The Times Square Church is a building with a long history that brought it from a movie theater, to a Broadway theater, to an Interdenominational Church.
Originally built in 1930 as the “Warner Brothers Hollywood Theater” movie palace, the current French Baroque interior decoration scheme is original to the building and was a typical design scheme for 1920’s movie palaces. Although designed as a cinema, the Hollywood’s stage was one of the largest on Broadway and by 1934 the Hollywood began presenting Broadway musicals. It presented both musicals and films until 1948 when it was bought by a wealthy producer who renovated the building with the intention of turning into a full time Broadway theater and renamed it the Mark Hellinger Theater after the famed theater columnist and film producer. The venue had a smash hit with the original production of My Fair Lady which ran from 1956 to 1962, and continued to show musicals through the end of the 1980’s.

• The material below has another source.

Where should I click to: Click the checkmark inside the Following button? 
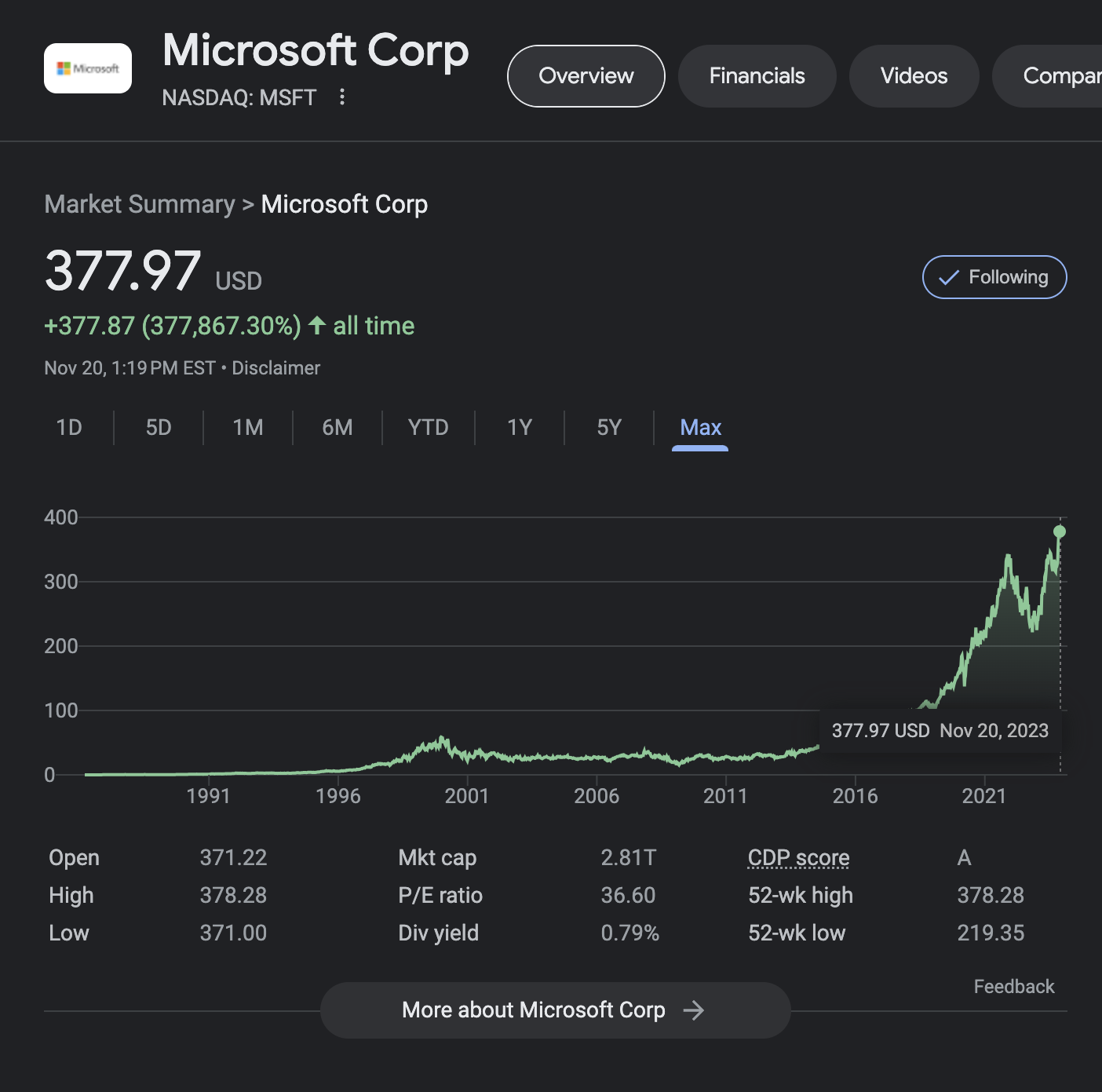click(948, 277)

In 1987, while Times Square was an epicenter for strip clubs, drugs addiction, and prostitution, Pastor David Wilkerson sought to open a church for the “physically destitute and spiritually dead people” he saw in the area. The Times Square Church originally held service in The Town Hall on 43rd Street and then in the Netherlander Theater on 41st before settling into its final home at the Mark Hellinger Theater in 1989. The church kept the original interior of the 1930’s theater and the current congregation of the Times Square Church represents over one hundred nationalities who gather to worship every week.

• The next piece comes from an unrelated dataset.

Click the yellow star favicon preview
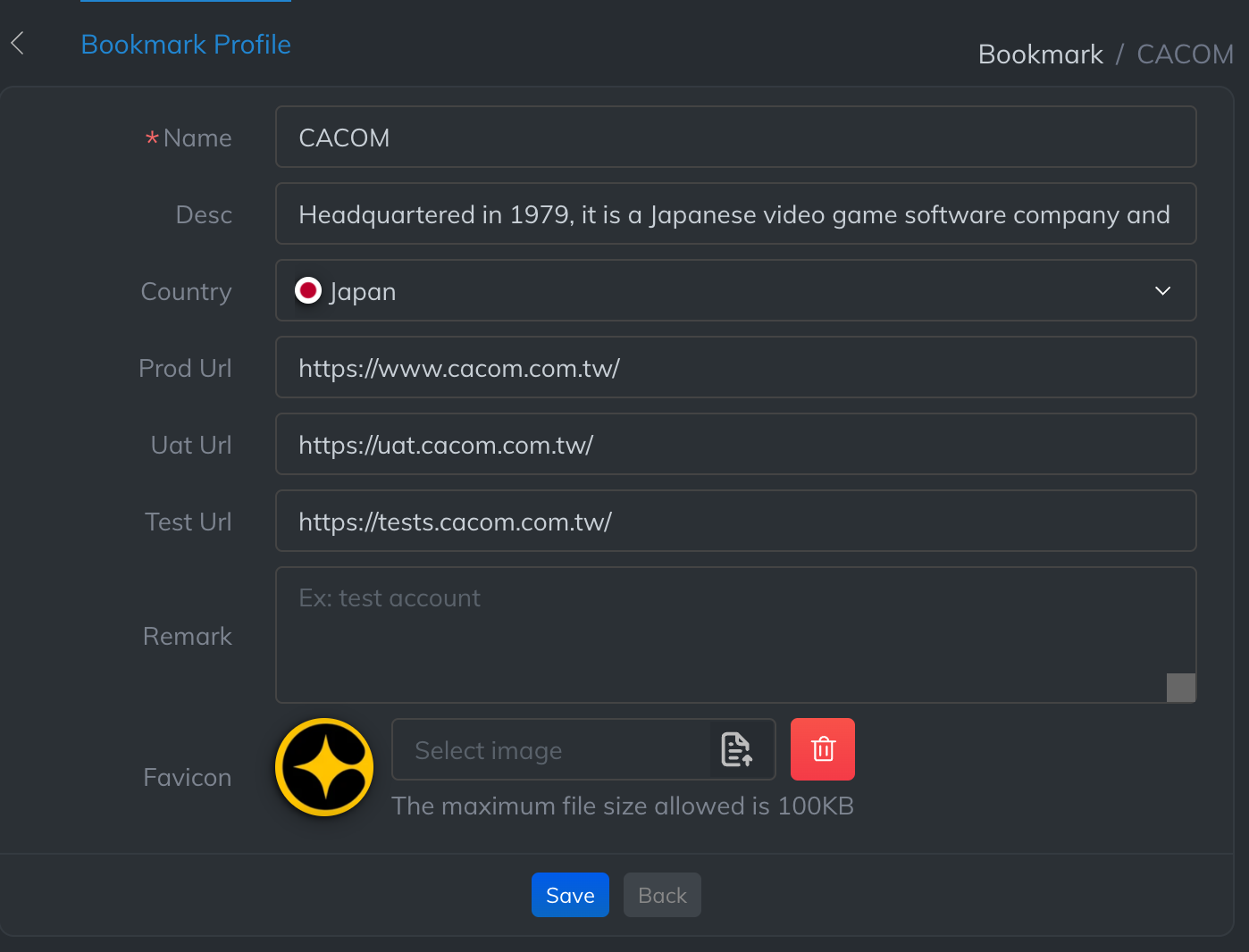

When the Times Square Church needed restoration work done on the ornate ceiling, EverGreene devised a solution to suspend a giant platform from the ceiling which protected patrons from the work above, using the original bolt ties that were still in place from when the building was constructed. This allowed our craftsmen to get close enough to restore the brilliant ceiling while keeping the building fully operational.